Un recadrage immédiat en plateau

La réaction ne s’est pas fait attendre. Présente sur le plateau, l’avocate Sarah Saldmann a rappelé sans détour que ce type de qualificatif était inapproprié. L’atmosphère s’est instantanément tendue, révélant la gravité des propos tenus en direct.
Pascal Praud a lui-même pris la parole pour tenter de contenir la situation. Il a souligné la nécessité de modérer les échanges, rappelant que l’on ne pouvait pas qualifier une artiste de cette manière. L’animateur a alors indiqué retirer les propos jugés déplacés, cherchant à désamorcer l’emballement naissant.
La responsabilité de l’animateur en question
Après le journal de 10 heures, Pascal Praud est revenu sur l’incident avec plus de solennité. Face à son chroniqueur, il a insisté sur l’amitié et l’estime intellectuelle qu’il lui porte, tout en soulignant la responsabilité qui incombe à celui qui anime. « Après, c’est moi qui suis responsable », a-t-il rappelé, conscient de l’exposition médiatique de la chaîne.
Il a également évoqué le contexte particulier dans lequel évolue CNews, souvent critiquée et scrutée. D’où, selon lui, une vigilance accrue quant aux propos tenus à l’antenne. L’animateur a demandé explicitement à Richard Millet de présenter des excuses à la chanteuse, estimant que c’était la seule issue pour clore l’incident.
Des excuses sous tension

Pris à partie, Richard Millet a d’abord réagi avec irritation, suggérant qu’il pourrait quitter le plateau. Mais Pascal Praud a insisté : il ne souhaitait pas son départ, seulement un geste de reconnaissance de l’erreur. L’enjeu était autant moral que médiatique.
Finalement, le septuagénaire a présenté ses excuses, invoquant sa formation à « l’école de l’honnête homme » et citant Boileau pour justifier son franc-parler.

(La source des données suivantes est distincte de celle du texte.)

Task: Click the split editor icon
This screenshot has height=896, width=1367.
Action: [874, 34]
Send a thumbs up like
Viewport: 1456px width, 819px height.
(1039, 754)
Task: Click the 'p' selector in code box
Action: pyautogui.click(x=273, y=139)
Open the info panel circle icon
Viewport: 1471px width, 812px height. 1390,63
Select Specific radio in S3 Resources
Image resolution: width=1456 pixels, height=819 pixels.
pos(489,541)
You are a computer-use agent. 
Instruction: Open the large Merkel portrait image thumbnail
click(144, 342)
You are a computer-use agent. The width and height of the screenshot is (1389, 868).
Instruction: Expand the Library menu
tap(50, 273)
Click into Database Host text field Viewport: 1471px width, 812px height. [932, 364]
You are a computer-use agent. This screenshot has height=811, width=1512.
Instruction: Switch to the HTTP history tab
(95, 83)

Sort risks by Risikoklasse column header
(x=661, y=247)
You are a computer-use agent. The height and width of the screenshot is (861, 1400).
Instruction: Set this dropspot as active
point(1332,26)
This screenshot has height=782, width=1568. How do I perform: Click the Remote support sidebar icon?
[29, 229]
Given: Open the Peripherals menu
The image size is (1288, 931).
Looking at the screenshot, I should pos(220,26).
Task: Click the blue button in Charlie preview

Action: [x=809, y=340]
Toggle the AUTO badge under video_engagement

Il a admis une tendance à se laisser emporter à l’oral, reconnaissant implicitement le dérapage. Son confrère Éric Naulleau a tenu à préciser que l’écrivain avait également exprimé des regrets hors antenne. La vidéo circule désormais massivement sur les réseaux sociaux, alimentant débats et commentaires. En quelques minutes, une phrase isolée est devenue un symbole des tensions culturelles et médiatiques contemporaines.